Saved data entries
━━━━━━━━

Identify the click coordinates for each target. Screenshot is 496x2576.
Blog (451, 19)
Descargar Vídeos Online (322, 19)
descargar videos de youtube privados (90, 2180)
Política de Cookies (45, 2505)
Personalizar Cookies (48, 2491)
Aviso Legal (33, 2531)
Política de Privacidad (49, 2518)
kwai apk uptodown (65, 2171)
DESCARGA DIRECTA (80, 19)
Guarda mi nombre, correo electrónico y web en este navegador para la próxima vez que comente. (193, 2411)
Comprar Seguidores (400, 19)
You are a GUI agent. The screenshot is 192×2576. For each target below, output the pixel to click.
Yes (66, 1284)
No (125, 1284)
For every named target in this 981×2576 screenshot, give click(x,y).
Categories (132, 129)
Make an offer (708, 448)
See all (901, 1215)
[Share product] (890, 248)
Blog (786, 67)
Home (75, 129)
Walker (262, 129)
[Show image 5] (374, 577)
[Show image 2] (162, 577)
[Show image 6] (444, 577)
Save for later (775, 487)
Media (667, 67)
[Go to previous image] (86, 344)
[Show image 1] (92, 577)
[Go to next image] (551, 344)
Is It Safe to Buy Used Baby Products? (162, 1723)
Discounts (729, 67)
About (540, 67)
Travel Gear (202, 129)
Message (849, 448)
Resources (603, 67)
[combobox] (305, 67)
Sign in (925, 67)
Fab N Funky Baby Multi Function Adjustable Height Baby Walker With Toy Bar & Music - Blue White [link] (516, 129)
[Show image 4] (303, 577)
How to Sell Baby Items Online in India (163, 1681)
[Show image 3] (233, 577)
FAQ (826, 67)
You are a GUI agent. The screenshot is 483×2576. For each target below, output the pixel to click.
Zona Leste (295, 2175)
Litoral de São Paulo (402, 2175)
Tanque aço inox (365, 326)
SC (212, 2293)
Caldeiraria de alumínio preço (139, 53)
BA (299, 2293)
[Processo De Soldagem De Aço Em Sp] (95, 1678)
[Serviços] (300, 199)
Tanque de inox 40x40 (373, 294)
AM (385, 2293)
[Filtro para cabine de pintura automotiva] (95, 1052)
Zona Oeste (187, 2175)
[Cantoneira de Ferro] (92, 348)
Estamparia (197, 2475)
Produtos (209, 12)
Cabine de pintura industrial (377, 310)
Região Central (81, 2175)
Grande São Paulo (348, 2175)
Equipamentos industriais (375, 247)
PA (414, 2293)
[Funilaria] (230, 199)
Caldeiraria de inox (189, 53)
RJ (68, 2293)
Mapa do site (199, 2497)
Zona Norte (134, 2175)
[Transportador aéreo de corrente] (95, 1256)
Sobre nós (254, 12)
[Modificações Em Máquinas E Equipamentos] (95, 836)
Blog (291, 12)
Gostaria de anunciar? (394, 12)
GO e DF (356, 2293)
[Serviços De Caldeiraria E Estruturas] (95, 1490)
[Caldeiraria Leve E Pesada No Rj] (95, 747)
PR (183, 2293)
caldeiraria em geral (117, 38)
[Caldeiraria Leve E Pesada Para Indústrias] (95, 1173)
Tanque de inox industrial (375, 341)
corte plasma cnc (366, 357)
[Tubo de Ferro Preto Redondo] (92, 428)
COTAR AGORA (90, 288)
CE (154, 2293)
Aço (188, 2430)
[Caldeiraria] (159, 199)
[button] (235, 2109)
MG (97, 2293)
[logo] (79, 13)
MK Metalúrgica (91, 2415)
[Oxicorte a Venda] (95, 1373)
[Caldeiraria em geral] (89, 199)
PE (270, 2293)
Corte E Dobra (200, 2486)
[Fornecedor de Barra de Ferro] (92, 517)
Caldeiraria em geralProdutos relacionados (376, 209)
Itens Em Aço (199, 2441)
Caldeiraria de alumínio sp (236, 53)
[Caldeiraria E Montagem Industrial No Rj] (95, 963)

━━━━━━━━

▶ [PROBLEM DESCRIPTION] Wherever the word "Equipamentos" turns up in the records above, copy the line that holds it.

▶ [FINISHED TASK]
Equipamentos industriais (375, 247)
[Modificações Em Máquinas E Equipamentos] (95, 836)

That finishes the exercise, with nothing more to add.